An amazing story about a 64-year-old American woman whose donation helped the Chernobyl Children's Project International to buy medical equipment that "will save as many as 175 young lives a year" in Belarus:

[...] One of Judy's dreams was to swim Hood Canal. Not a natural athlete, she trained hard and found it difficult and monotonous. To spark her motivation, she went back to her dream book, and saw that one of her dreams was to help children with birth defects. She realized that she could accomplish two dreams with one swim.
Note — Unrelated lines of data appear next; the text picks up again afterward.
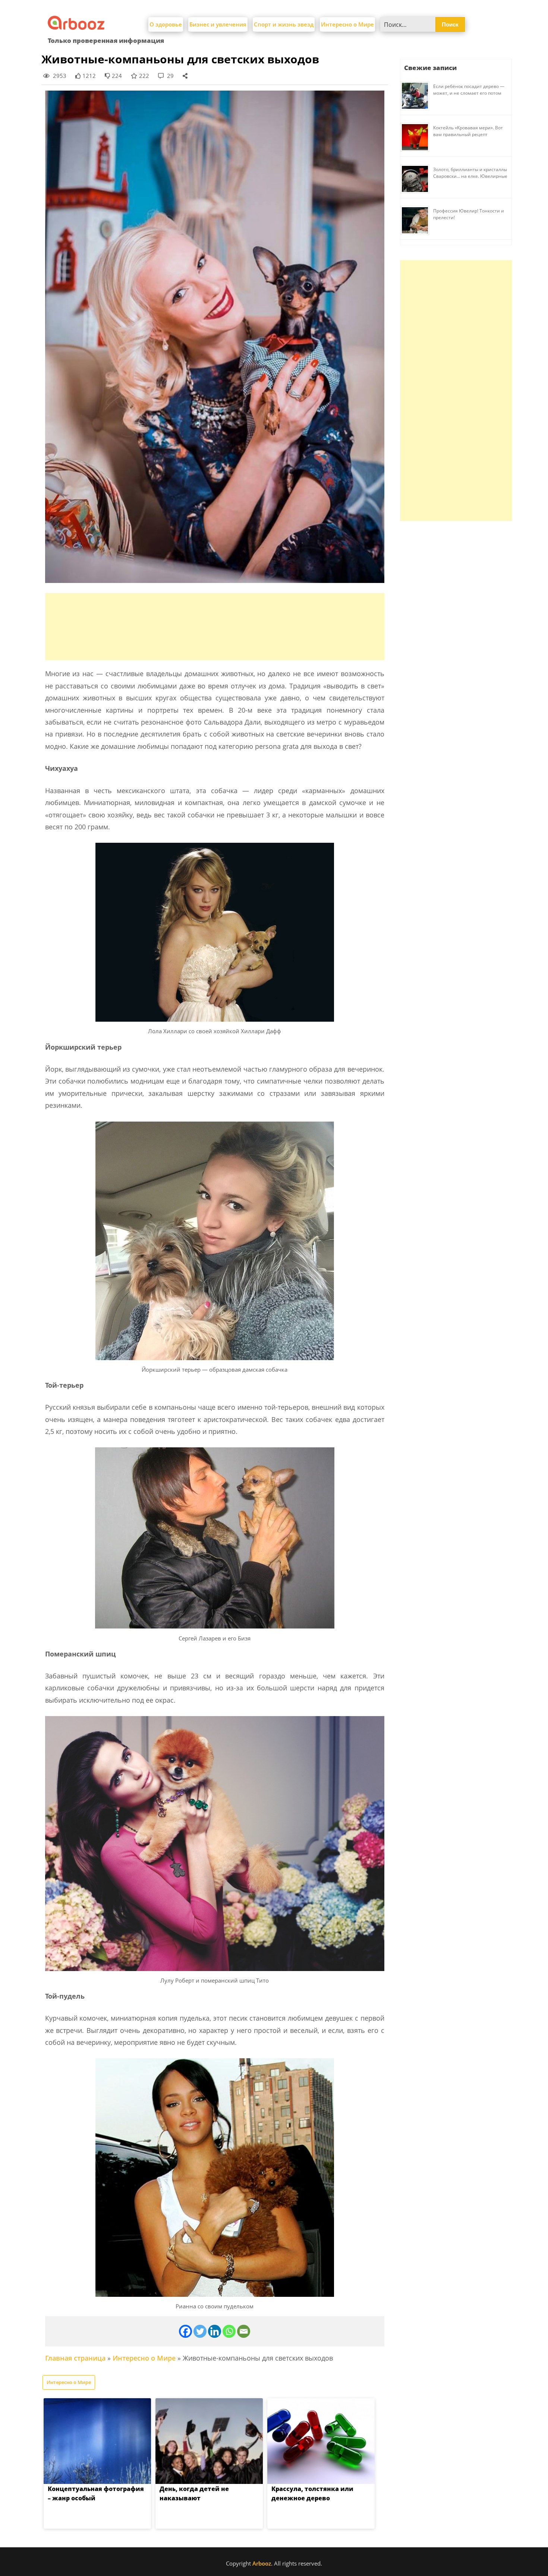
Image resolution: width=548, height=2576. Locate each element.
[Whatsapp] (229, 2331)
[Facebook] (185, 2331)
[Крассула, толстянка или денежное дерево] (321, 2441)
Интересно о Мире (347, 24)
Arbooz (261, 2563)
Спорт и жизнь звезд (284, 24)
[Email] (243, 2331)
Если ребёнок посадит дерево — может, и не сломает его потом (468, 89)
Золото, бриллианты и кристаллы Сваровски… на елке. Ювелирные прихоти (470, 176)
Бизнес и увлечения (217, 24)
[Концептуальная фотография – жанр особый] (97, 2441)
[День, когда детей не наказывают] (209, 2441)
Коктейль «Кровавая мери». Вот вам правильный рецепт (468, 131)
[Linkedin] (214, 2331)
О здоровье (165, 24)
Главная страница (75, 2357)
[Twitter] (200, 2331)
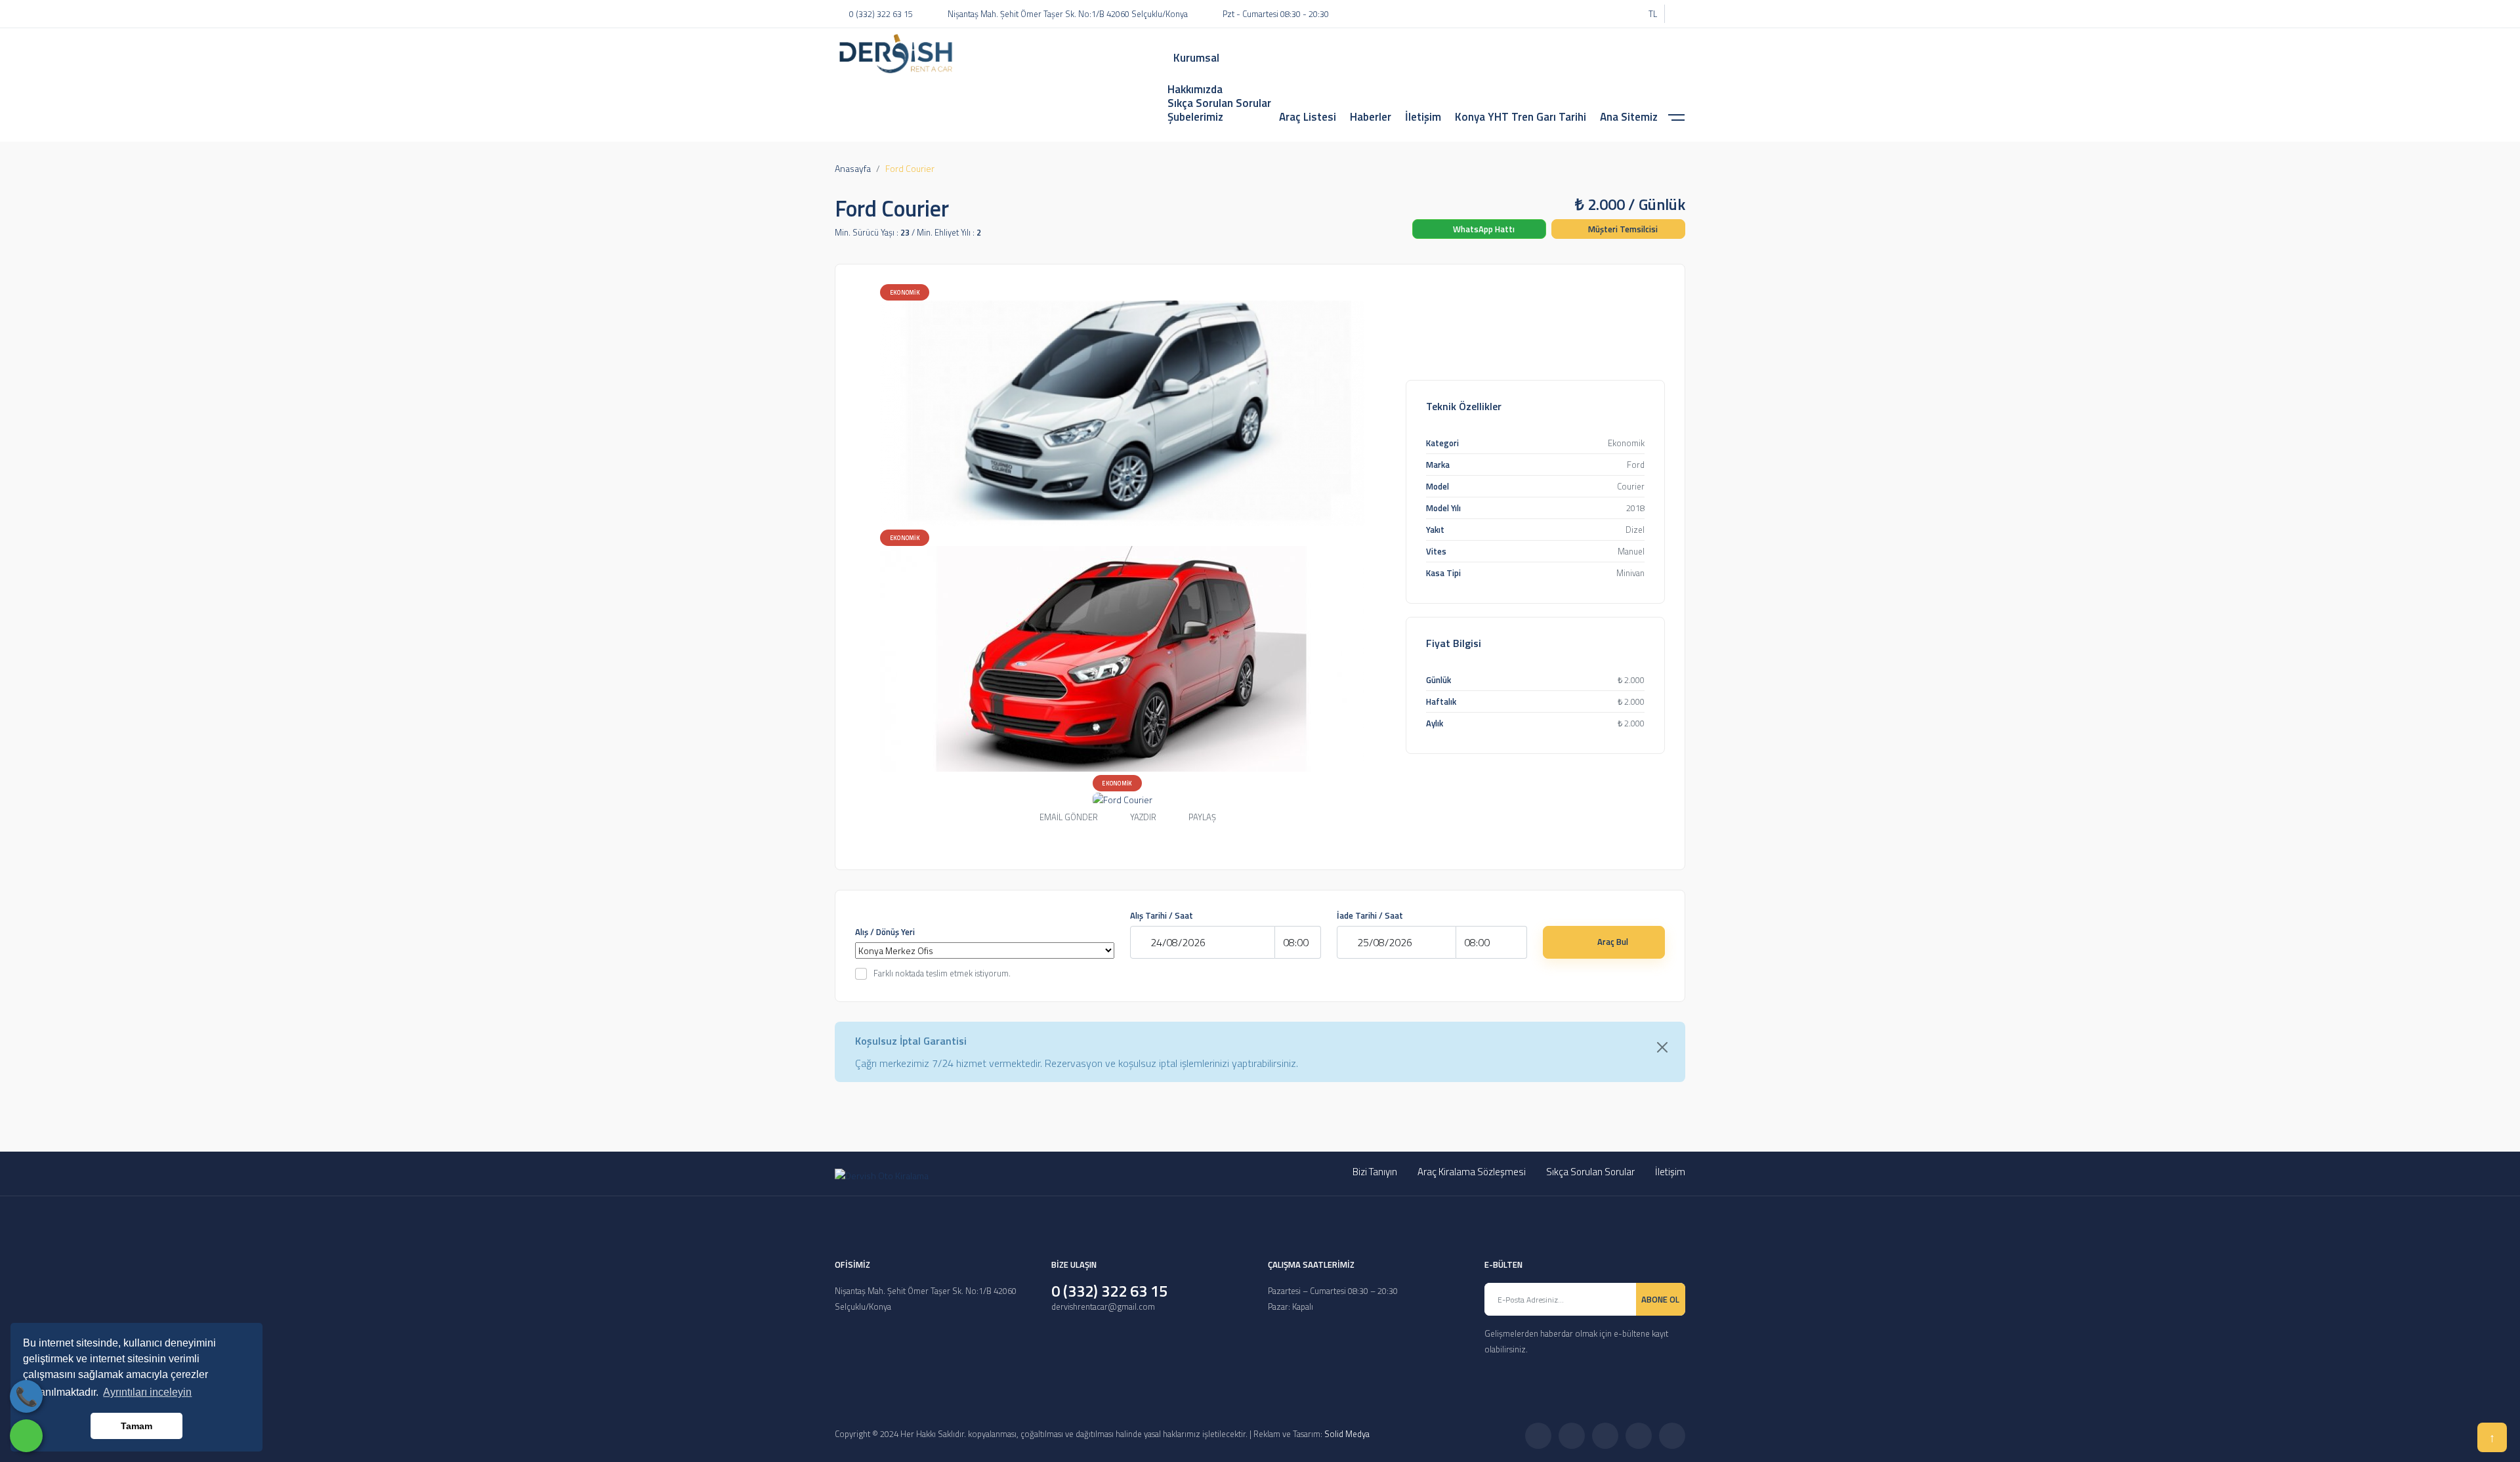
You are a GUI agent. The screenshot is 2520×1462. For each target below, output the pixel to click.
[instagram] (1598, 13)
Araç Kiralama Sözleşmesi (1472, 1171)
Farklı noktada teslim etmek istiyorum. (942, 973)
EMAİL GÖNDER (1069, 817)
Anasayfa (853, 168)
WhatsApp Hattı (1483, 229)
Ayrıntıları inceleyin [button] (147, 1392)
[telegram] (1579, 13)
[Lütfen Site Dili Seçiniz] (1674, 14)
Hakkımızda (1195, 89)
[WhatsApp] (26, 1435)
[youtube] (1634, 13)
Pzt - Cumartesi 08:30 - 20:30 (1276, 13)
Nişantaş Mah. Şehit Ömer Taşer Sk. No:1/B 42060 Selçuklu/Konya (1068, 13)
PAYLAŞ (1202, 818)
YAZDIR (1143, 817)
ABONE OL (1660, 1299)
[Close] (1662, 1047)
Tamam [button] (136, 1426)
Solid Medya (1347, 1433)
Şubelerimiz (1195, 116)
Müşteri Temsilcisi (1622, 229)
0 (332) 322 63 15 (881, 13)
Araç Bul (1612, 941)
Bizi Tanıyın (1375, 1171)
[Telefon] (26, 1396)
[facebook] (1561, 13)
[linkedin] (1616, 13)
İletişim (1670, 1171)
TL (1652, 13)
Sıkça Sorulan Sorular (1219, 103)
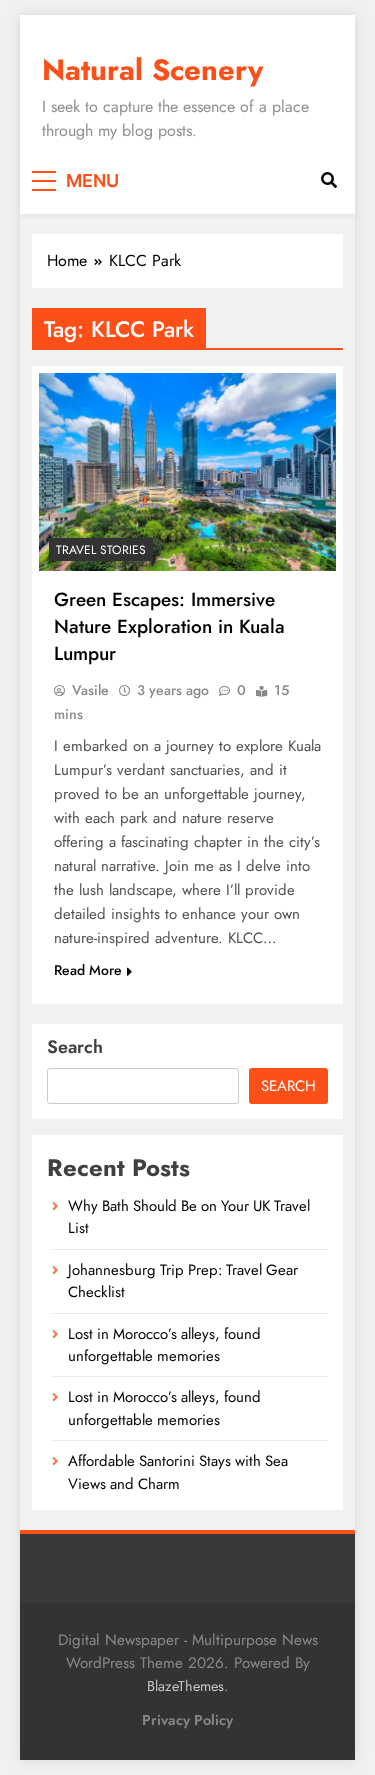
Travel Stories (101, 550)
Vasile (90, 690)
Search (75, 1047)
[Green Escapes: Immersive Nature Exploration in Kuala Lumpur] (187, 472)
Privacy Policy (187, 1720)
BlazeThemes (185, 1686)
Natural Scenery (152, 70)
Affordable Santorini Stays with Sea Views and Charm (178, 1472)
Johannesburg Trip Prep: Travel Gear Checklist (183, 1281)
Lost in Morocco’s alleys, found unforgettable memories (164, 1345)
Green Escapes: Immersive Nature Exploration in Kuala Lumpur (169, 626)
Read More (88, 970)
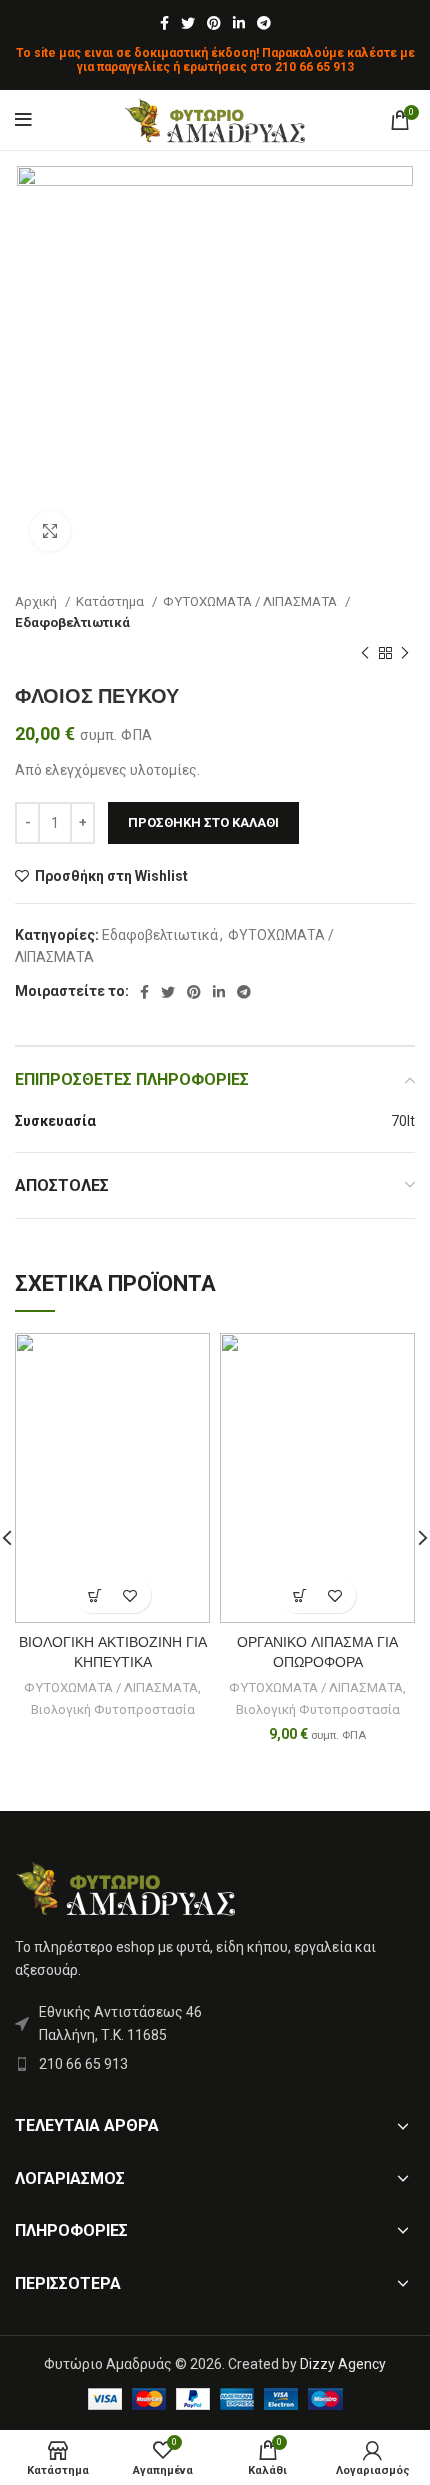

Judy's friend Steve Cagan, of Restoring Hope Foundation of Southern California, had raised $20,000 in a Chocolate Festival last year, and donated those funds to Chernobyl Children's Project International for a life saving children's cardiac surgery program in Belarus. Hearing about this program, Judy found her inspiration. [...]

The initial reaction - "And here people are so different, lack altruism, etc., and that's why it sucks the way it does here" - gets interrupted with: "But this story is so much more about HERE than it is about OVER THERE!.." And then, somehow, it hurts even more...

(via MoldovAnn)

1 comment:

  1. Chernobyl will not go away with a stroke of a political pen — be it the well-monied nuclear lobby or the budget-conscious international organizations.

    The physical and anthropological impact of Chernobyl must never be treated lightly. It should serve as a stark reminder of humankind’s failure to combine progress with safety.

    People who help the rehabilitation effort deserve the highest praise.